— begin —

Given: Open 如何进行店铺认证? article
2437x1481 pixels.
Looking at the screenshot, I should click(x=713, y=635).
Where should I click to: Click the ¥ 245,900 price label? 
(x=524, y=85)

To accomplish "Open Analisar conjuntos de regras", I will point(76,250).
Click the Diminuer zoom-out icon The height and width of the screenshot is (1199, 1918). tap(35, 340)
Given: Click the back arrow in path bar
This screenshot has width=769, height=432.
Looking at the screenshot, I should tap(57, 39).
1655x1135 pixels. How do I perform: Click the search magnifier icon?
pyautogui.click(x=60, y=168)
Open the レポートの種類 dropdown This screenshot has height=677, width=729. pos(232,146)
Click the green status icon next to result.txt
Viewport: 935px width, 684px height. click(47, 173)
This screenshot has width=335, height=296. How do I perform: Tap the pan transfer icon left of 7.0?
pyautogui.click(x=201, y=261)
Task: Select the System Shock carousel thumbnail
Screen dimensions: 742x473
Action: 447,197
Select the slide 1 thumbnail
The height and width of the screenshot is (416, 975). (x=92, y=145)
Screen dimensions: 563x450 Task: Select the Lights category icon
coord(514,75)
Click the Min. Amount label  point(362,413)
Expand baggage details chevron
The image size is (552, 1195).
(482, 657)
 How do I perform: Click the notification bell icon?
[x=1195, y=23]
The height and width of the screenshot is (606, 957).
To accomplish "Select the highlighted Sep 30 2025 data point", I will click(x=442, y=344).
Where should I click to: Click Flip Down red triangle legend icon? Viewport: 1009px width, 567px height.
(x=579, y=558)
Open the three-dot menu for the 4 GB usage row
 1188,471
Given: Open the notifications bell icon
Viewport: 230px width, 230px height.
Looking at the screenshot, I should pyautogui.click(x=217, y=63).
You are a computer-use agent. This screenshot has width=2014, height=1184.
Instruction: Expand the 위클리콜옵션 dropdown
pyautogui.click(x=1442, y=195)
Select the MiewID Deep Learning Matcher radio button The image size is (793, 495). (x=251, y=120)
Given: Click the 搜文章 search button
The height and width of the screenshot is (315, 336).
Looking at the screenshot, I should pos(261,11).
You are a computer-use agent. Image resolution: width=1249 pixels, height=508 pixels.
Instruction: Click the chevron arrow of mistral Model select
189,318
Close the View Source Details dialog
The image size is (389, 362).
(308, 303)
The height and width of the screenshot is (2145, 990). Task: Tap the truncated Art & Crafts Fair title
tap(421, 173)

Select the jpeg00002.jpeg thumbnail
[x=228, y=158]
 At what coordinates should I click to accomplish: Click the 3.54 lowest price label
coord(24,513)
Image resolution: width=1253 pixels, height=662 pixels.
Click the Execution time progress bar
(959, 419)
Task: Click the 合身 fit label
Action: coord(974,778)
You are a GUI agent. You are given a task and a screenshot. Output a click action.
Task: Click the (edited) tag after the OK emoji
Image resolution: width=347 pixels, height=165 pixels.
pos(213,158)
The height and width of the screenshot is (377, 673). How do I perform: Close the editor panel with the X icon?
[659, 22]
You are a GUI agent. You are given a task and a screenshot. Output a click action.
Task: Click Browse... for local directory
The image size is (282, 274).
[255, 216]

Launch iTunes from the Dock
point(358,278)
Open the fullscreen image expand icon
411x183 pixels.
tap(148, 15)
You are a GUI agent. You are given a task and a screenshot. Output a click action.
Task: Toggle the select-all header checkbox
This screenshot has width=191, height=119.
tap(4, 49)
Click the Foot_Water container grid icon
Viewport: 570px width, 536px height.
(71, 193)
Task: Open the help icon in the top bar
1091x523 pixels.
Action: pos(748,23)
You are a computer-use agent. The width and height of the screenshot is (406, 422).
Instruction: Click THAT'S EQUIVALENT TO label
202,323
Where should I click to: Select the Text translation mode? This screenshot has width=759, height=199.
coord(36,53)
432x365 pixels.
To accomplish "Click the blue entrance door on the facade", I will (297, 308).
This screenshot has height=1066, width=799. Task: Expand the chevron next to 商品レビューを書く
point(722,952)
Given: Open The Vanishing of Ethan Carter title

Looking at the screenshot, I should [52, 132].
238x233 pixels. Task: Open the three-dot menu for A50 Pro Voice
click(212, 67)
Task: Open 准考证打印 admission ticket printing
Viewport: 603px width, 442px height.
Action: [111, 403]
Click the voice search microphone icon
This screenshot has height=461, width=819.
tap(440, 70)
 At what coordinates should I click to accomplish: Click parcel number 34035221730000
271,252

— end —

= TASK TO CARRY OUT =
Rewrite all of the items above, changing "three-dot menu" to "overflow menu" wherever it occurs and leaving everything else the same.

= ANSWER IN FULL =
Given: Open 如何进行店铺认证? article
2437x1481 pixels.
Looking at the screenshot, I should click(x=713, y=635).
Where should I click to: Click the ¥ 245,900 price label? 
(x=524, y=85)

To accomplish "Open Analisar conjuntos de regras", I will point(76,250).
Click the Diminuer zoom-out icon The height and width of the screenshot is (1199, 1918). tap(35, 340)
Given: Click the back arrow in path bar
This screenshot has width=769, height=432.
Looking at the screenshot, I should tap(57, 39).
1655x1135 pixels. How do I perform: Click the search magnifier icon?
pyautogui.click(x=60, y=168)
Open the レポートの種類 dropdown This screenshot has height=677, width=729. pos(232,146)
Click the green status icon next to result.txt
Viewport: 935px width, 684px height. click(47, 173)
This screenshot has width=335, height=296. How do I perform: Tap the pan transfer icon left of 7.0?
pyautogui.click(x=201, y=261)
Task: Select the System Shock carousel thumbnail
Screen dimensions: 742x473
Action: 447,197
Select the slide 1 thumbnail
The height and width of the screenshot is (416, 975). (x=92, y=145)
Screen dimensions: 563x450 Task: Select the Lights category icon
coord(514,75)
Click the Min. Amount label  point(362,413)
Expand baggage details chevron
The image size is (552, 1195).
(482, 657)
 How do I perform: Click the notification bell icon?
[x=1195, y=23]
The height and width of the screenshot is (606, 957).
To accomplish "Select the highlighted Sep 30 2025 data point", I will click(x=442, y=344).
Where should I click to: Click Flip Down red triangle legend icon? Viewport: 1009px width, 567px height.
(x=579, y=558)
Open the overflow menu for the 4 GB usage row
 1188,471
Given: Open the notifications bell icon
Viewport: 230px width, 230px height.
Looking at the screenshot, I should pyautogui.click(x=217, y=63).
You are a computer-use agent. This screenshot has width=2014, height=1184.
Instruction: Expand the 위클리콜옵션 dropdown
pyautogui.click(x=1442, y=195)
Select the MiewID Deep Learning Matcher radio button The image size is (793, 495). (x=251, y=120)
Given: Click the 搜文章 search button
The height and width of the screenshot is (315, 336).
Looking at the screenshot, I should pos(261,11).
You are a computer-use agent. Image resolution: width=1249 pixels, height=508 pixels.
Instruction: Click the chevron arrow of mistral Model select
189,318
Close the View Source Details dialog
The image size is (389, 362).
(308, 303)
The height and width of the screenshot is (2145, 990). Task: Tap the truncated Art & Crafts Fair title
tap(421, 173)

Select the jpeg00002.jpeg thumbnail
[x=228, y=158]
 At what coordinates should I click to accomplish: Click the 3.54 lowest price label
coord(24,513)
Image resolution: width=1253 pixels, height=662 pixels.
Click the Execution time progress bar
(959, 419)
Task: Click the 合身 fit label
Action: coord(974,778)
You are a GUI agent. You are given a task and a screenshot. Output a click action.
Task: Click the (edited) tag after the OK emoji
Image resolution: width=347 pixels, height=165 pixels.
pos(213,158)
The height and width of the screenshot is (377, 673). How do I perform: Close the editor panel with the X icon?
[659, 22]
You are a GUI agent. You are given a task and a screenshot. Output a click action.
Task: Click Browse... for local directory
The image size is (282, 274).
[255, 216]

Launch iTunes from the Dock
point(358,278)
Open the fullscreen image expand icon
411x183 pixels.
tap(148, 15)
You are a GUI agent. You are given a task and a screenshot. Output a click action.
Task: Toggle the select-all header checkbox
This screenshot has width=191, height=119.
tap(4, 49)
Click the Foot_Water container grid icon
Viewport: 570px width, 536px height.
(71, 193)
Task: Open the help icon in the top bar
1091x523 pixels.
Action: pos(748,23)
You are a computer-use agent. The width and height of the screenshot is (406, 422).
Instruction: Click THAT'S EQUIVALENT TO label
202,323
Where should I click to: Select the Text translation mode? This screenshot has width=759, height=199.
coord(36,53)
432x365 pixels.
To accomplish "Click the blue entrance door on the facade", I will (297, 308).
This screenshot has height=1066, width=799. Task: Expand the chevron next to 商品レビューを書く
point(722,952)
Given: Open The Vanishing of Ethan Carter title

Looking at the screenshot, I should [52, 132].
238x233 pixels. Task: Open the overflow menu for A50 Pro Voice
click(212, 67)
Task: Open 准考证打印 admission ticket printing
Viewport: 603px width, 442px height.
Action: [111, 403]
Click the voice search microphone icon
This screenshot has height=461, width=819.
tap(440, 70)
 At what coordinates should I click to accomplish: Click parcel number 34035221730000
271,252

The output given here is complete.